Supporting Renewable Energy. DuPont collaborates with Sharp to make some of the most efficient solar panels in the industry. DuPont also partners with other companies, governments and NGOs to help develop wind and biofuel energy.
“Drive to Zero,” an initiative launched in 2009, set a goal of zero waste-to-landfill at its Building Innovations manufacturing sites. At that time, the company was delivering 81 million pounds of waste to landfills every year. The division achieved zero waste by 2012, by collaborating with suppliers and finding outlets for “waste” products: saving the waste ends of its popular Tyvek housewrap to make new product; using the sanding waste from Corian countertops as a filler replacement in concrete; and diverting food waste from its cafeterias for use in worm bedding or as biofuel.
The company also seeks to reduce water use, but has set different thresholds for different locations, depending on whether freshwater supply is scarce or “stressed,” as determined by a UN analysis of river basins.
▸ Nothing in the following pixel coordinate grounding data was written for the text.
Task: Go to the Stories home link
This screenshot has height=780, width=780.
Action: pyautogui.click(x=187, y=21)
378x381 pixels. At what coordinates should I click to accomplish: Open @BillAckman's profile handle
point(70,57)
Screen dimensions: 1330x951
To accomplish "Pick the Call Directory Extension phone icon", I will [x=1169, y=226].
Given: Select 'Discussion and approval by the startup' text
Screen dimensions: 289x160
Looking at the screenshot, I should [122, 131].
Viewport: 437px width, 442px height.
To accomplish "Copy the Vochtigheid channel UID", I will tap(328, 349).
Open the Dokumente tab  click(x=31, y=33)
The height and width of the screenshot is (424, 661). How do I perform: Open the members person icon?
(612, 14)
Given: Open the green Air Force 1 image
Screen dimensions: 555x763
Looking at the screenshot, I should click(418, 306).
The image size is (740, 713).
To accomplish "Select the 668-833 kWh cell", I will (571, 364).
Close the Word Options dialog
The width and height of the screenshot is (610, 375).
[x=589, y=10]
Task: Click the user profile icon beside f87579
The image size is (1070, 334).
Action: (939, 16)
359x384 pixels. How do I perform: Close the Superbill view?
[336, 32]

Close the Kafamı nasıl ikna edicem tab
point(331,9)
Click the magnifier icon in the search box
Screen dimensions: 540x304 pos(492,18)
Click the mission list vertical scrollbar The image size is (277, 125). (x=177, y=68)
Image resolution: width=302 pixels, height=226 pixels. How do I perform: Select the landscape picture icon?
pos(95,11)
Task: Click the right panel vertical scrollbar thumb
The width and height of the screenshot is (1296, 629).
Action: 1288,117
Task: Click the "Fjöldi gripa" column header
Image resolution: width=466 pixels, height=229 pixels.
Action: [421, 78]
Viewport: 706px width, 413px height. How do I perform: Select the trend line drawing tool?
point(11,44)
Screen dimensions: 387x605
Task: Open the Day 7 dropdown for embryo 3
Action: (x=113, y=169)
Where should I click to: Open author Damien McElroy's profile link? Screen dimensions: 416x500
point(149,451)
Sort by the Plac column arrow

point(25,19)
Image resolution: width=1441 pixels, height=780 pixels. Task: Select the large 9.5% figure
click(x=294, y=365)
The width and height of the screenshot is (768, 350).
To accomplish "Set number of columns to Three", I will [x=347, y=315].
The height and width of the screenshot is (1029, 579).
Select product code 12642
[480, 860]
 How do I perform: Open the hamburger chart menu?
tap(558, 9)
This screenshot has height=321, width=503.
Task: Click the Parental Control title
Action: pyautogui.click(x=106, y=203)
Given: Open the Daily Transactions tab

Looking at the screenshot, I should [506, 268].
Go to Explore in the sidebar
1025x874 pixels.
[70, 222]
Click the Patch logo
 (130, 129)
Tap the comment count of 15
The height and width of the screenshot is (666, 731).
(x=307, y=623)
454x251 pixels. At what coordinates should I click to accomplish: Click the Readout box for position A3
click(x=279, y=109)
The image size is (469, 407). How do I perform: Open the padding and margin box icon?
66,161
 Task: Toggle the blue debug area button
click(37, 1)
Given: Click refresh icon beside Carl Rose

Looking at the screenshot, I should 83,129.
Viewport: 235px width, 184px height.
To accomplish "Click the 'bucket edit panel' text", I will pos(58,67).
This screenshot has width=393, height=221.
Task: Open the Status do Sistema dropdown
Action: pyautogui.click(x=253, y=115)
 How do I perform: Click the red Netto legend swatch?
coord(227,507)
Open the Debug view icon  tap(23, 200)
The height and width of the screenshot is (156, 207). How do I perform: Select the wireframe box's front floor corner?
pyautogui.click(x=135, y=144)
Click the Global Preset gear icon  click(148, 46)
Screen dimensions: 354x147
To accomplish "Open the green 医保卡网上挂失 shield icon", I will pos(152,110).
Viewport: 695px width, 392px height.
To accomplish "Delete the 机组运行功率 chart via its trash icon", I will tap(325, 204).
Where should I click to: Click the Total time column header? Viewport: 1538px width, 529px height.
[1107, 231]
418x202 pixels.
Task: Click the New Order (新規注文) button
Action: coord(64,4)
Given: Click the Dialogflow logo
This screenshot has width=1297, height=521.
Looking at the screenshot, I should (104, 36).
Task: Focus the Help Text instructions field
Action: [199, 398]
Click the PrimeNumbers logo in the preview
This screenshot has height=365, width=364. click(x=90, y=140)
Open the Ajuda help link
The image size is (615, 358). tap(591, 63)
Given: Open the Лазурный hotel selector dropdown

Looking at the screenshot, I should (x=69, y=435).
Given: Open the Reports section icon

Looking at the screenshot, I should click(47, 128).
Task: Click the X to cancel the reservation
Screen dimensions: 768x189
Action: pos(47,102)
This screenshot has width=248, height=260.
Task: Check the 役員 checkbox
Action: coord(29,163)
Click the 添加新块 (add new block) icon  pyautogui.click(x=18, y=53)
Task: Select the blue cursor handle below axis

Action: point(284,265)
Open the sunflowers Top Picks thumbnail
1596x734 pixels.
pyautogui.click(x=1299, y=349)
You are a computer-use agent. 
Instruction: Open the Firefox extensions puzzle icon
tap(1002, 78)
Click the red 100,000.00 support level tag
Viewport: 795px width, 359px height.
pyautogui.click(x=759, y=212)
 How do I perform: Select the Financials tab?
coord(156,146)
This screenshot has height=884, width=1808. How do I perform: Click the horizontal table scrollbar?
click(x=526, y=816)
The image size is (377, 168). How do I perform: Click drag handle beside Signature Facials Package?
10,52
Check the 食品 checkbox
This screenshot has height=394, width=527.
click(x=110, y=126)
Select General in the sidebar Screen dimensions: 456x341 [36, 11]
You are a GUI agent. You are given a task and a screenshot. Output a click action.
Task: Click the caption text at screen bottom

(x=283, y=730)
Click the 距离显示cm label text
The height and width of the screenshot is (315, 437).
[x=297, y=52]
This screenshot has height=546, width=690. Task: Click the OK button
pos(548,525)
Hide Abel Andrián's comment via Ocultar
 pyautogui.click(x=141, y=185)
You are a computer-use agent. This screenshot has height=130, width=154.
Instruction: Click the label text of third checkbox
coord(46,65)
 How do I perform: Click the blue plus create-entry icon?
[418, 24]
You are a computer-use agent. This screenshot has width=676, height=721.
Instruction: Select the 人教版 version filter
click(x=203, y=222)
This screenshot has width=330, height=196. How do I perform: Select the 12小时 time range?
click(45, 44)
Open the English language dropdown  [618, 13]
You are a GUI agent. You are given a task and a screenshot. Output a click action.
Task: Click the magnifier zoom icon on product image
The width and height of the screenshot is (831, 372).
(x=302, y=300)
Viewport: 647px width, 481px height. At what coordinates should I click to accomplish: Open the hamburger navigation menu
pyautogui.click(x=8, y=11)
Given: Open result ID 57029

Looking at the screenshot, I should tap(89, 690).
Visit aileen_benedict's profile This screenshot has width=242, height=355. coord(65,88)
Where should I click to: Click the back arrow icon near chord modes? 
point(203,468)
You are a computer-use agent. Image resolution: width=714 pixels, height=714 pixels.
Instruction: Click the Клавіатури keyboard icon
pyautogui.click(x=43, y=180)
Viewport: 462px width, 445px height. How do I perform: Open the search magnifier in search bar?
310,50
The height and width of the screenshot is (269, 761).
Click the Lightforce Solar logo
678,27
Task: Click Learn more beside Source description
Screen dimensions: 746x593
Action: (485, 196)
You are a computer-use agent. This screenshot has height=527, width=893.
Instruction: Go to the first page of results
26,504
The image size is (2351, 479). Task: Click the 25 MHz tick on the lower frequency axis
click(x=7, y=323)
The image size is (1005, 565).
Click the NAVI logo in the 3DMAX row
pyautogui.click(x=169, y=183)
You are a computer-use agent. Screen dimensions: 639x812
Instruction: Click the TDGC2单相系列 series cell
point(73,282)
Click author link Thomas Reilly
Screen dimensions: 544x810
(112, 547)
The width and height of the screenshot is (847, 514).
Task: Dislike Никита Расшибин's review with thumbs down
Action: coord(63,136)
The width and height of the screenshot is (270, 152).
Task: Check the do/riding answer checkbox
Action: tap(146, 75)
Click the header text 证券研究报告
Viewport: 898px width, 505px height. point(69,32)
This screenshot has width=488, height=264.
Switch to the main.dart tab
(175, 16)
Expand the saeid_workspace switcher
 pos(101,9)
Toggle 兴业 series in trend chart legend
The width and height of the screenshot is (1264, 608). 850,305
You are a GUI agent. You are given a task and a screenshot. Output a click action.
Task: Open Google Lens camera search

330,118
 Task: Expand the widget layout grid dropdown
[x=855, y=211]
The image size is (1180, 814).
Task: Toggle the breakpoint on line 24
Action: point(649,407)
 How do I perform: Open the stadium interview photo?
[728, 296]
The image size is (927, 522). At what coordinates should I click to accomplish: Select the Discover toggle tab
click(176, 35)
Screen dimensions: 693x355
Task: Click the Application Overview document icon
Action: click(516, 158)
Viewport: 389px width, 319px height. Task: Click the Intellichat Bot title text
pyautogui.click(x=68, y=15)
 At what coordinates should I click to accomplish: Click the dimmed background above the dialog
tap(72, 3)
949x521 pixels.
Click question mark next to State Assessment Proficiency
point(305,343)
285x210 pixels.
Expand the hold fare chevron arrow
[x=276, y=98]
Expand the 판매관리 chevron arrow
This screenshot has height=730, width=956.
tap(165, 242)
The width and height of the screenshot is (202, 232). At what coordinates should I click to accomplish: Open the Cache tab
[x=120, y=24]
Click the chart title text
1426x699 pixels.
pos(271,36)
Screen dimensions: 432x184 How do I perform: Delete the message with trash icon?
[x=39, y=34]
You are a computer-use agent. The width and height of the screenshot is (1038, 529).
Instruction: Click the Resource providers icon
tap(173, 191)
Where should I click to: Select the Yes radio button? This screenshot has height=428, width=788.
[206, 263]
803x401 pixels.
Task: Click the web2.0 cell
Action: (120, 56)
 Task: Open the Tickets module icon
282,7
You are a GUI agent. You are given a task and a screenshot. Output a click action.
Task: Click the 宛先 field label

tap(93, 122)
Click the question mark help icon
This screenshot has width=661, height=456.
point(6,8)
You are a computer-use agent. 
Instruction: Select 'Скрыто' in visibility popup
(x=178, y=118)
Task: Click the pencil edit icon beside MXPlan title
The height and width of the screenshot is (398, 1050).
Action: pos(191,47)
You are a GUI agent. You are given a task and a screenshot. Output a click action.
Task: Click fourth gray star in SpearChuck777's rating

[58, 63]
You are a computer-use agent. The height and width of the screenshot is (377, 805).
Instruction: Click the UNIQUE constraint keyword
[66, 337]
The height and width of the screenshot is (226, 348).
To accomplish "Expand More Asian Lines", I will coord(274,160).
The 2015 goal is to reduce water use in such locations by 30 percent, but the company is “driving toward zero,” with the goal to capture and reuse all water at its facilities. As one example, the company’s Fayetteville, North Carolina, facility started capturing steam condensate for re-use, which saves 12 million gallons of water each year. This process also saves significant energy, since the water is already heated and needs minimal treatment. Sometimes water and waste are captured simultaneously; for example, the sanding of quartz requires water. Afterward, the sand and water are separated and the water is reused; the sand is recovered for concrete mix.
DuPont’s market-facing goals, introduced in the early 2000s, take a broader approach to sustainability. Last year’s sustainability report included progress on a new category: Food Security, which includes goals for engaging 2 million young people in education and investing $1.2 billion (since 2012) in researching technologies that will help feed the world.
Headquarters: Wilmington, DE
Divisions: Building Innovations; Sustainable Solutions; Protection Technologies; Titanium Technologies; Crop Protection; Electronics & Communications; Performance Polymers; Packaging & Industrial Polymers; Chemicals & Fluoroproducts; Industrial Biosciences; Nutrition & Health; and DuPont Pioneer.
Scope: Operations in 90 countries; over 60,000 employees worldwide.